**Stored items**

= = = = = = =

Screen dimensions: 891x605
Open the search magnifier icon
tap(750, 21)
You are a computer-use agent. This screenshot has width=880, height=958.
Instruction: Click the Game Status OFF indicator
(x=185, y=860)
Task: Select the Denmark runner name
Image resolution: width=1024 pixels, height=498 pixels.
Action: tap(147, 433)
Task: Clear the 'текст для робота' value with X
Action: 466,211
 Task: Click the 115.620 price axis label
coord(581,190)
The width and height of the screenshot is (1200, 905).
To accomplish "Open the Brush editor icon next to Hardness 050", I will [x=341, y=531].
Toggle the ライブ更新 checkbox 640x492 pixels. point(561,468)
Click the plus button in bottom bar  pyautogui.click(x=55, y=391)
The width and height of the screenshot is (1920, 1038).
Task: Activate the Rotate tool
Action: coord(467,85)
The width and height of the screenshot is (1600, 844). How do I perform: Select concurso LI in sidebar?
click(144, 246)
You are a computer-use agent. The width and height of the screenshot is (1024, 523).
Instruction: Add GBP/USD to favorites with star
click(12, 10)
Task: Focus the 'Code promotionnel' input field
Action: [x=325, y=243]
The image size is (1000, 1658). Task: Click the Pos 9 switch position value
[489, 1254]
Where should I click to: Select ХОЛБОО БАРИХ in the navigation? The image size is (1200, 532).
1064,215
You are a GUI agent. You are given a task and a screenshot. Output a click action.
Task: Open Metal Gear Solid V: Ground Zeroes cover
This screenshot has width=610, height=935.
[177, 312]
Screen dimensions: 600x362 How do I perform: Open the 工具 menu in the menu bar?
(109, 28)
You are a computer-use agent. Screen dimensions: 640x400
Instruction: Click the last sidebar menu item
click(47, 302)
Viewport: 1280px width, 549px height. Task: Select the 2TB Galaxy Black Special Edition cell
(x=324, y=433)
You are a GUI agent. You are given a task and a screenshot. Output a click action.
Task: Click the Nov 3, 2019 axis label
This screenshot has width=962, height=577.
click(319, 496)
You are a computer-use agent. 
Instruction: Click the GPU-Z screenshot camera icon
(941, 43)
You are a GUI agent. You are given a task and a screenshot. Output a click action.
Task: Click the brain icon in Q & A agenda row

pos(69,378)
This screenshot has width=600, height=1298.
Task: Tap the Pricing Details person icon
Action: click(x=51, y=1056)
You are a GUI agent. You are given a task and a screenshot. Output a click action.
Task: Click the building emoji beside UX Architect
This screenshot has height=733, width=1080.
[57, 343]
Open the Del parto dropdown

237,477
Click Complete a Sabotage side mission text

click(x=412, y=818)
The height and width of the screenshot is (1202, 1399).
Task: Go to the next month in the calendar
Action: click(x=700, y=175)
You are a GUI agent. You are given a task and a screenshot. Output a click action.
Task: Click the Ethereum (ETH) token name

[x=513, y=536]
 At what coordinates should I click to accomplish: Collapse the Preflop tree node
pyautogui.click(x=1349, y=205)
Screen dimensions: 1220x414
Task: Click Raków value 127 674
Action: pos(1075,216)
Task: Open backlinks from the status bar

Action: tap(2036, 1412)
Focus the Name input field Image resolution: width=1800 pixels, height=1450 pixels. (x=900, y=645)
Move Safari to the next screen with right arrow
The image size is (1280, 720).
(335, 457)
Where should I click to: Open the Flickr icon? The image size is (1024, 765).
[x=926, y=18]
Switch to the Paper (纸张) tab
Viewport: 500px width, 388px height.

= = = = = = =

Go through the records and repeat each one exactly as written.

Screen dimensions: 891x605
Open the search magnifier icon
tap(750, 21)
You are a computer-use agent. This screenshot has width=880, height=958.
Instruction: Click the Game Status OFF indicator
(x=185, y=860)
Task: Select the Denmark runner name
Image resolution: width=1024 pixels, height=498 pixels.
Action: tap(147, 433)
Task: Clear the 'текст для робота' value with X
Action: 466,211
 Task: Click the 115.620 price axis label
coord(581,190)
The width and height of the screenshot is (1200, 905).
To accomplish "Open the Brush editor icon next to Hardness 050", I will [x=341, y=531].
Toggle the ライブ更新 checkbox 640x492 pixels. point(561,468)
Click the plus button in bottom bar  pyautogui.click(x=55, y=391)
The width and height of the screenshot is (1920, 1038).
Task: Activate the Rotate tool
Action: coord(467,85)
The width and height of the screenshot is (1600, 844). How do I perform: Select concurso LI in sidebar?
click(144, 246)
You are a computer-use agent. The width and height of the screenshot is (1024, 523).
Instruction: Add GBP/USD to favorites with star
click(12, 10)
Task: Focus the 'Code promotionnel' input field
Action: [x=325, y=243]
The image size is (1000, 1658). Task: Click the Pos 9 switch position value
[489, 1254]
Where should I click to: Select ХОЛБОО БАРИХ in the navigation? The image size is (1200, 532).
1064,215
You are a GUI agent. You are given a task and a screenshot. Output a click action.
Task: Open Metal Gear Solid V: Ground Zeroes cover
This screenshot has width=610, height=935.
[177, 312]
Screen dimensions: 600x362 How do I perform: Open the 工具 menu in the menu bar?
(109, 28)
You are a computer-use agent. Screen dimensions: 640x400
Instruction: Click the last sidebar menu item
click(47, 302)
Viewport: 1280px width, 549px height. Task: Select the 2TB Galaxy Black Special Edition cell
(x=324, y=433)
You are a GUI agent. You are given a task and a screenshot. Output a click action.
Task: Click the Nov 3, 2019 axis label
This screenshot has width=962, height=577.
click(319, 496)
You are a computer-use agent. 
Instruction: Click the GPU-Z screenshot camera icon
(941, 43)
You are a GUI agent. You are given a task and a screenshot. Output a click action.
Task: Click the brain icon in Q & A agenda row

pos(69,378)
This screenshot has width=600, height=1298.
Task: Tap the Pricing Details person icon
Action: click(x=51, y=1056)
You are a GUI agent. You are given a task and a screenshot. Output a click action.
Task: Click the building emoji beside UX Architect
This screenshot has height=733, width=1080.
[57, 343]
Open the Del parto dropdown

237,477
Click Complete a Sabotage side mission text

click(x=412, y=818)
The height and width of the screenshot is (1202, 1399).
Task: Go to the next month in the calendar
Action: click(x=700, y=175)
You are a GUI agent. You are given a task and a screenshot. Output a click action.
Task: Click the Ethereum (ETH) token name

[x=513, y=536]
 At what coordinates should I click to accomplish: Collapse the Preflop tree node
pyautogui.click(x=1349, y=205)
Screen dimensions: 1220x414
Task: Click Raków value 127 674
Action: pos(1075,216)
Task: Open backlinks from the status bar

Action: tap(2036, 1412)
Focus the Name input field Image resolution: width=1800 pixels, height=1450 pixels. (x=900, y=645)
Move Safari to the next screen with right arrow
The image size is (1280, 720).
(335, 457)
Where should I click to: Open the Flickr icon? The image size is (1024, 765).
[x=926, y=18]
Switch to the Paper (纸张) tab
Viewport: 500px width, 388px height.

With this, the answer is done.